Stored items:
# # # # # # #

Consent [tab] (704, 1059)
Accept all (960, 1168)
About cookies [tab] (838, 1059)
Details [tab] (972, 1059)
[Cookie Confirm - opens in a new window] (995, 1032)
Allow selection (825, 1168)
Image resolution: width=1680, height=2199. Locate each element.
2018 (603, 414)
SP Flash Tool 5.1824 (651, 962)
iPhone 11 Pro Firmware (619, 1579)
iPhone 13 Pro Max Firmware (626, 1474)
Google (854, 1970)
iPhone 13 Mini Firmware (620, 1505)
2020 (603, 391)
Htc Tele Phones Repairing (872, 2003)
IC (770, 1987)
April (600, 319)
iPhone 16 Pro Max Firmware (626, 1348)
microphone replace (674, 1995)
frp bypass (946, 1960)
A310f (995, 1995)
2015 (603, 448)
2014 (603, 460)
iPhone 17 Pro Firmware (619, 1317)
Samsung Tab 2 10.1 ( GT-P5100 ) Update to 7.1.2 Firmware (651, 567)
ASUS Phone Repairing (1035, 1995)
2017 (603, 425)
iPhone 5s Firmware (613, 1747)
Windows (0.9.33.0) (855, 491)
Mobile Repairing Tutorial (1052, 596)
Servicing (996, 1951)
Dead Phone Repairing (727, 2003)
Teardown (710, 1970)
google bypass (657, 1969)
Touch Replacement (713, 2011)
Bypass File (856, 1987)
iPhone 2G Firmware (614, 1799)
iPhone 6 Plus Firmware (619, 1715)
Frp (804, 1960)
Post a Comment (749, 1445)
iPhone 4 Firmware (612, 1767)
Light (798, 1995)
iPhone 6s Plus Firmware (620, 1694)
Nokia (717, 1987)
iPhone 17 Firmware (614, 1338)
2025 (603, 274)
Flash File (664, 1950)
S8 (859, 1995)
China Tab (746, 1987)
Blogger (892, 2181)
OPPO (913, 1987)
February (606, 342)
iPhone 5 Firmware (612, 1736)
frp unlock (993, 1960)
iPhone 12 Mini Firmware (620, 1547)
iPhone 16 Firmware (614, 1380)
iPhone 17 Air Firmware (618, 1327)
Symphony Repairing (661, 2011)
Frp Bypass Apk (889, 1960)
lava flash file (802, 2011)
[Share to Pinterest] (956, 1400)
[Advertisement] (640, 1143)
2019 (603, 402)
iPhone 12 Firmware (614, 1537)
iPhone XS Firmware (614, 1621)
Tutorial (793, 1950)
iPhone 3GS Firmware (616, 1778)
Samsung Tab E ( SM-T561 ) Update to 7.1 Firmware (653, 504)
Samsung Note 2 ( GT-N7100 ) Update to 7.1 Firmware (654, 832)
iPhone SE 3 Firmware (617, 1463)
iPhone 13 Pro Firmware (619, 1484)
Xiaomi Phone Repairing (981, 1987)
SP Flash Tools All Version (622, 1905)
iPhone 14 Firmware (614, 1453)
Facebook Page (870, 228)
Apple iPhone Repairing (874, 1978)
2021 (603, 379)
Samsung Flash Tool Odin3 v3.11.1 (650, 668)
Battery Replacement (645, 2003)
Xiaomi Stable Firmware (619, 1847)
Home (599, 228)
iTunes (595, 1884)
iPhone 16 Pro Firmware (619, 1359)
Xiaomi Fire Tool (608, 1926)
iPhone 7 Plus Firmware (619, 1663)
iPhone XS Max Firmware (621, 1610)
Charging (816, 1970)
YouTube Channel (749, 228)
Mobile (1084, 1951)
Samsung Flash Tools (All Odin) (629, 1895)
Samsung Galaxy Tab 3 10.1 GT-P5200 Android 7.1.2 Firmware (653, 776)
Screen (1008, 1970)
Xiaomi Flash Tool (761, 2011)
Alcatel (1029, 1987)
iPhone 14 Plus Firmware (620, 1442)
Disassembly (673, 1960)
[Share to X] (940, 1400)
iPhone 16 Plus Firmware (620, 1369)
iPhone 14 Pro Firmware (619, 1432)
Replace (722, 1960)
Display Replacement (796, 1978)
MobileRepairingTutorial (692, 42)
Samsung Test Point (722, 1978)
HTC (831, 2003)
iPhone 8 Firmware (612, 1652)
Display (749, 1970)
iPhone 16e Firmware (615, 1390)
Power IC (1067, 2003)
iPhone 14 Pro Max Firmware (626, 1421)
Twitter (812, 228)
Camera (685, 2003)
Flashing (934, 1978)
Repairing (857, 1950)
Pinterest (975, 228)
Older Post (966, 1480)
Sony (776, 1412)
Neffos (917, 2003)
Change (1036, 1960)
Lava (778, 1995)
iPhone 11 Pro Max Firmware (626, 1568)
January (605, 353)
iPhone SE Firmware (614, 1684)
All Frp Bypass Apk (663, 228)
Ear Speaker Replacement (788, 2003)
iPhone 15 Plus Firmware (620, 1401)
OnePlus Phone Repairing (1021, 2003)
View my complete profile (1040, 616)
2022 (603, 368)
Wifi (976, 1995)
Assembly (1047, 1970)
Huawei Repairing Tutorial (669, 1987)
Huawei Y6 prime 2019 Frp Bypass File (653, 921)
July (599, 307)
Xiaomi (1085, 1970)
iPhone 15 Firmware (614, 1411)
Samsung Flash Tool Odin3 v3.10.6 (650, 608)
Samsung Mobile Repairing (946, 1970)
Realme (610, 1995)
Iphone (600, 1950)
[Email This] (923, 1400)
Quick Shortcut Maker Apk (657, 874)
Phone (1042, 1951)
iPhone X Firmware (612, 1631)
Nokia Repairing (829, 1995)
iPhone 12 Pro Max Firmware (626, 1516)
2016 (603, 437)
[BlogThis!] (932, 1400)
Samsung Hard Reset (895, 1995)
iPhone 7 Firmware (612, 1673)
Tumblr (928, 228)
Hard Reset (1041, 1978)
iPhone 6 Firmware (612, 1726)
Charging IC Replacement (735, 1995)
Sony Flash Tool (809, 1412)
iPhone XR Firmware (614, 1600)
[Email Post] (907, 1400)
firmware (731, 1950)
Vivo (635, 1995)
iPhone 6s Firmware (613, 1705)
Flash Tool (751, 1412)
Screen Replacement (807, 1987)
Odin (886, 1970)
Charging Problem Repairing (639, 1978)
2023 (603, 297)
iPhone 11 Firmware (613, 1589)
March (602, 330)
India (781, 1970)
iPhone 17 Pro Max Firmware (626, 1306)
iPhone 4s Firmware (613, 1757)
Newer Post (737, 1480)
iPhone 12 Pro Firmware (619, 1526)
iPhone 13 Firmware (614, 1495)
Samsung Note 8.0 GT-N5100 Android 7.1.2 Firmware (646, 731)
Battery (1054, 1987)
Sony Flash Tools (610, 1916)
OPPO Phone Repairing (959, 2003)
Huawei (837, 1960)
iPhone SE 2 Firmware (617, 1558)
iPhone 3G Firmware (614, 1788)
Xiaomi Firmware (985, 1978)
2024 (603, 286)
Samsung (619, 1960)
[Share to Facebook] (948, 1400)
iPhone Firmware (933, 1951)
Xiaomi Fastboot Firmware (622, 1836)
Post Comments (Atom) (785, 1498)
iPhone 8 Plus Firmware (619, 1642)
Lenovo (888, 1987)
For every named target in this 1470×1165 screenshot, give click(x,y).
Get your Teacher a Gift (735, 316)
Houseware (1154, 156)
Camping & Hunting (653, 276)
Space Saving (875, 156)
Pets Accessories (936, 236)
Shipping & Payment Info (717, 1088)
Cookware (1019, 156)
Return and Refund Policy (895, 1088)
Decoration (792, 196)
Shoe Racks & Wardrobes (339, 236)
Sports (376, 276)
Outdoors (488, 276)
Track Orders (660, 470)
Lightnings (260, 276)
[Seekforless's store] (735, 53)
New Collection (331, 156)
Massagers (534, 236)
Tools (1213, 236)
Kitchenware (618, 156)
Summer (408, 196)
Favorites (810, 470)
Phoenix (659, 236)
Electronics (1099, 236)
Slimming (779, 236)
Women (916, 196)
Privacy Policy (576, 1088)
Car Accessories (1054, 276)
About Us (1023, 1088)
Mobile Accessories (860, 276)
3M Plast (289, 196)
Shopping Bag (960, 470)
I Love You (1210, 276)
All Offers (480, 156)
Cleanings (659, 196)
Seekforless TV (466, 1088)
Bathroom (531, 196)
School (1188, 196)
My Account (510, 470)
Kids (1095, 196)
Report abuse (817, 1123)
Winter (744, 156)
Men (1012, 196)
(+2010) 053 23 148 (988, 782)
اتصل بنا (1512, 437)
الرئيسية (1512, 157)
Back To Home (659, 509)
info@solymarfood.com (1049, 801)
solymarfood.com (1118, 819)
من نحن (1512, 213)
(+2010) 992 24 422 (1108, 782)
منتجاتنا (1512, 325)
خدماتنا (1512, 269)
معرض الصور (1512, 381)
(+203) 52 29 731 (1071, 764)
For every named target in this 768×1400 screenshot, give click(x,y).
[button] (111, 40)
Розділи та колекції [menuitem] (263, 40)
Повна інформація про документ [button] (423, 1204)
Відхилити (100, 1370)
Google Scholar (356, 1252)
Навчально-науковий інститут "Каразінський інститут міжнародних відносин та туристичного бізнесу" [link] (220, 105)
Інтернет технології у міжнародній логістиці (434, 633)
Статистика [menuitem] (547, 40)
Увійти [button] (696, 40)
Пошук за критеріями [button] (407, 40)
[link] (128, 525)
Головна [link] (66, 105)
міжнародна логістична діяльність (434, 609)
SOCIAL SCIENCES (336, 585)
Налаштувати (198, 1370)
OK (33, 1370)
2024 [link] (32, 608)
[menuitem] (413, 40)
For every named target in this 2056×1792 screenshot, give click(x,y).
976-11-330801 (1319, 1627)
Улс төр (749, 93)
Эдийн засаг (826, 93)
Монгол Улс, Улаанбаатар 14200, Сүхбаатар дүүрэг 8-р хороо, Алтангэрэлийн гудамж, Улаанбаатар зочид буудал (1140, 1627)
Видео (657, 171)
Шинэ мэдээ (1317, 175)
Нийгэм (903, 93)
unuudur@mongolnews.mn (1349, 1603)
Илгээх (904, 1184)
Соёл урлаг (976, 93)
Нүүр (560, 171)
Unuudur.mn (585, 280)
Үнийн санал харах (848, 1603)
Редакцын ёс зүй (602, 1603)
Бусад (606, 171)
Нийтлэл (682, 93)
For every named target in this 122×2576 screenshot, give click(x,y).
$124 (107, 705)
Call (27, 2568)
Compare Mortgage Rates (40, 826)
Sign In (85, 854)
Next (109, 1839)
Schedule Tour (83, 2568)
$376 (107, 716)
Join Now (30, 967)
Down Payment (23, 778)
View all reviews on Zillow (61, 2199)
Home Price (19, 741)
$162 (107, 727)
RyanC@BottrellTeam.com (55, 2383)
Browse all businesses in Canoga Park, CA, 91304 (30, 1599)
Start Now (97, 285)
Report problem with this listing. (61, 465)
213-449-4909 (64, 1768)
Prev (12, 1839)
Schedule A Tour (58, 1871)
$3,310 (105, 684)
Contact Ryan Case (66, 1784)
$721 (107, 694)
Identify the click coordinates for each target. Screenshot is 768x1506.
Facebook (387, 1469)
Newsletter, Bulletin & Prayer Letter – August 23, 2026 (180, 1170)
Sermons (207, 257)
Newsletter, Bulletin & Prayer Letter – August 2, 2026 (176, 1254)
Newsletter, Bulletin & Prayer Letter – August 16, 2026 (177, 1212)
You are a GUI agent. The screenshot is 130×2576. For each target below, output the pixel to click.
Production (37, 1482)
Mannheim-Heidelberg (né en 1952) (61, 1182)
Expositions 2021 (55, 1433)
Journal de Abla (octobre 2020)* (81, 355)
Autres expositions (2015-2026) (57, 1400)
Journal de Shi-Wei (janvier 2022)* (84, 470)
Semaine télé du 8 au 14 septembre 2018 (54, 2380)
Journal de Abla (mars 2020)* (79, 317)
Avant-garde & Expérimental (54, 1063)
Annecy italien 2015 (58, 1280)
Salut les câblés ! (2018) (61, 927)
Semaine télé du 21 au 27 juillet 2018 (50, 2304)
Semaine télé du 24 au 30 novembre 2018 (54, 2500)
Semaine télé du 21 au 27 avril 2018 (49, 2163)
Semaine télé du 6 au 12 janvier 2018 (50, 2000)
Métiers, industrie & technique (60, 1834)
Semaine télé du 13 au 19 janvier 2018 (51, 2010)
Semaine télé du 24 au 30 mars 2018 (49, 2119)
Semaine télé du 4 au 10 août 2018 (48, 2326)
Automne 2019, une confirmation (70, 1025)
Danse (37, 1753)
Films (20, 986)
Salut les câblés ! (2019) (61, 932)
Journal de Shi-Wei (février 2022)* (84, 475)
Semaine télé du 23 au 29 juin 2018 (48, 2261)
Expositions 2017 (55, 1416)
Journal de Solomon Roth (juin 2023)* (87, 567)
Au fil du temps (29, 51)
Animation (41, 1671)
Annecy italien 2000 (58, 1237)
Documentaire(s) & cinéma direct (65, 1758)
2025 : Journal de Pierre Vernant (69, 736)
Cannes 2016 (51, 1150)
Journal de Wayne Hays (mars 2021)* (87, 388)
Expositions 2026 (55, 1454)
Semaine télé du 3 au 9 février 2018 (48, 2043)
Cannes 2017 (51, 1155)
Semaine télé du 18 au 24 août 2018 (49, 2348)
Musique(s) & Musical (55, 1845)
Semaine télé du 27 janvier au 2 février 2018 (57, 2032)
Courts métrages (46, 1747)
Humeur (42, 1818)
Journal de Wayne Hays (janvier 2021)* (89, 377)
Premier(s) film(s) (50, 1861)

# # # # # # #

* **Task details**
Looking back over the data above, restate word for word the lines that begin at the line with "Winter (744, 156)" and end at the line with "Эдийн засаг (826, 93)", inclusive.

* **Answer space**
Winter (744, 156)
Men (1012, 196)
(+2010) 053 23 148 (988, 782)
اتصل بنا (1512, 437)
الرئيسية (1512, 157)
Back To Home (659, 509)
info@solymarfood.com (1049, 801)
solymarfood.com (1118, 819)
من نحن (1512, 213)
(+2010) 992 24 422 (1108, 782)
منتجاتنا (1512, 325)
خدماتنا (1512, 269)
معرض الصور (1512, 381)
(+203) 52 29 731 (1071, 764)
For every named target in this 768×1400 screenshot, give click(x,y).
[button] (111, 40)
Розділи та колекції [menuitem] (263, 40)
Повна інформація про документ [button] (423, 1204)
Відхилити (100, 1370)
Google Scholar (356, 1252)
Навчально-науковий інститут "Каразінський інститут міжнародних відносин та туристичного бізнесу" [link] (220, 105)
Інтернет технології у міжнародній логістиці (434, 633)
Статистика [menuitem] (547, 40)
Увійти [button] (696, 40)
Пошук за критеріями [button] (407, 40)
[link] (128, 525)
Головна [link] (66, 105)
міжнародна логістична діяльність (434, 609)
SOCIAL SCIENCES (336, 585)
Налаштувати (198, 1370)
OK (33, 1370)
2024 [link] (32, 608)
[menuitem] (413, 40)
For every named target in this 2056×1792 screenshot, give click(x,y).
976-11-330801 (1319, 1627)
Улс төр (749, 93)
Эдийн засаг (826, 93)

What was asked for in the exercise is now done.